藤氏: 今日(12月11日)生放送した「Choppaya!」(月火水の昼に701チャンネルで放送している音楽番組)に、初めてリスナーからメールが来ました。嬉しかったですねえ(笑)。

 メールは携帯からのメールだったのですが、当面は3つの時間帯、「朝の通勤」「お昼休み」「夜11時から深夜1時」という3つの携帯電話の利用頻度が高まる時間帯に携帯で楽しめる番組を用意するというのが計画でしたので、まずは計画通りかなと思っています。

 デジタルラジオという動画放送も可能な新しい取り組みなので、いままでの番組作りのルールが通用しない側面があったのも確かです。開始からちょうど10日が経ち、対応端末の販売開始(12月8日)と初めての週末も乗り切り、まずはひと息つけたというのが正直なところです。生みの苦しみを超えた、という感覚でしょうか

――TBSラジオもデジタルラジオ専門局を開局する意向を表明しましたが、地上デジタルテレビほど関係各社の足並みが揃っていないように思えます。「デジタルラジオ」自体の現状についてはどのようにとらえてらっしゃいますか?

photo デジタルラジオ対応端末として初めて市販されたKDDIのW44S

藤氏: どのようにデジタルラジオという新たな放送を推進していくか、関係者間での共通理解を取り直す必要があるのではと感じています。

 放送局やメーカーなどが中心となっているDRP(デジタルラジオ推進協会)という組織があります。

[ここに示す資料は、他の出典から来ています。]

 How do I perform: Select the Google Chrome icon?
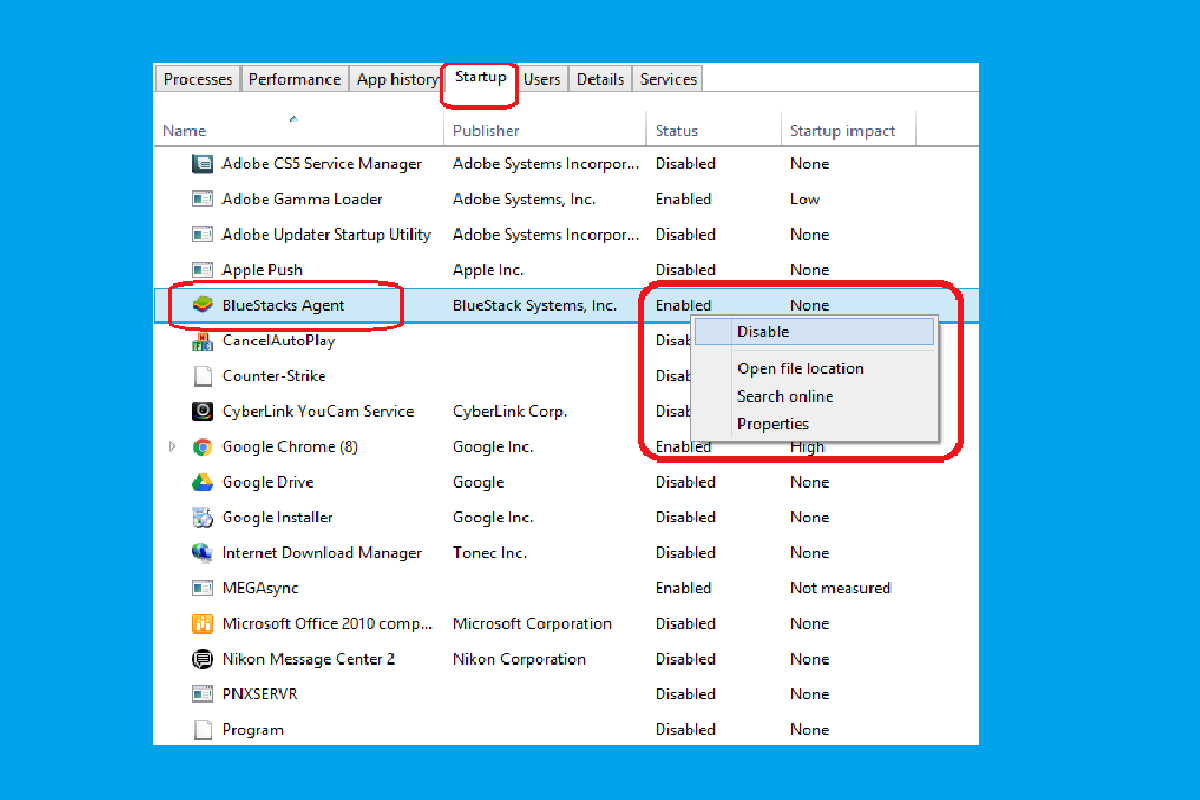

デジタルラジオの試験を行う際、利用できる帯域が狭く、各社が自由に試験できるほどの広さがなかったためDRPという社団法人を作ってその組織が免許(実用化試験放送)の主体となり、各社は割り当てられた周波数の中で、各自の試験を行うという状態となりました。

 2003年10月に試験放送が開始されましたが、放送自体の認知向上、受信エリア拡大や対応受信機の開発・普及はなかなかに進まず、2004年に設置された総務省の懇談会では、DRPは推進役としての役割を十分に果たせていない、と断じられる状態に陥っていました。

 そこでは、もっとアグレッシブにデジタルラジオの実用化を進めていくためには、リスクを取って意思決定が迅速にできる民間企業が上記の役割を担うべきである、と報告書が結論付けられ、都内5局が中心になってその期待に応えようと、発起人会が設立されたのが「マルチプレックスジャパン」です。懇談会の報告書の考え方にも、斬新で挑戦的な側面も盛り込まれており、放送局以外のプレーヤーも懇談会の議論の段階から多数参加していたため、順調に進めばかなり面白いことができるのではという予感がありました。

 ですが、2006年4月には総務省 情報通信審議会 電波有効利用方策委員会でアナログテレビ放送停止後の空き電波の利用方法について、従来からの予定通り検討が開始される一方で、国の監督部門による制度整備がなかなか始まらず、マルチプレックスジャパンは当初期待されたスケジュールで、事業を推進することが困難になってしまったのです。

 「もうすぐ免許が下りる」と何度も会社設立を延期する出資予定の皆さまに連絡をするのはこちらとしても本意ではありませんでしたので、9月になって、いったん会社設立準備は凍結し、懇談会国の監督部門の制度整備が進むまで待とう、と5社一致で結論を出しました。

 その報道に「白紙撤回」とか「無期延期」という見出しがついたことはご存知のとおりです。それはそれとして、僕たちは12月の本格放送開始に向けてまじめに準備も進めていました。他局はまだ方針が固まっていないのかなと感じることもありましたが、ユーザーに触れる機会さえ得られれば必ずブレイクすると信じ、今回の放送開始となったのです。

――本格放送開始のタイミングを12月と定めたのはいつごろですか?

藤氏: KDDIサイドとしては、マルチプレックスジャパンの準備状況にあわせて端末を投入するというスタンスだったかと思います。マルチプレックスジャパンは当初、7月にも開始というプランがあった時期もあったのですが、NHKの事業計画に「年内開始」という記載があったので、最終的には5月ぐらいからでしょうか、12月に本放送スタートという線で固まったのです。それで愚直に、当初の設立準備委員会での約束どおりに頑張っちゃいました(笑)。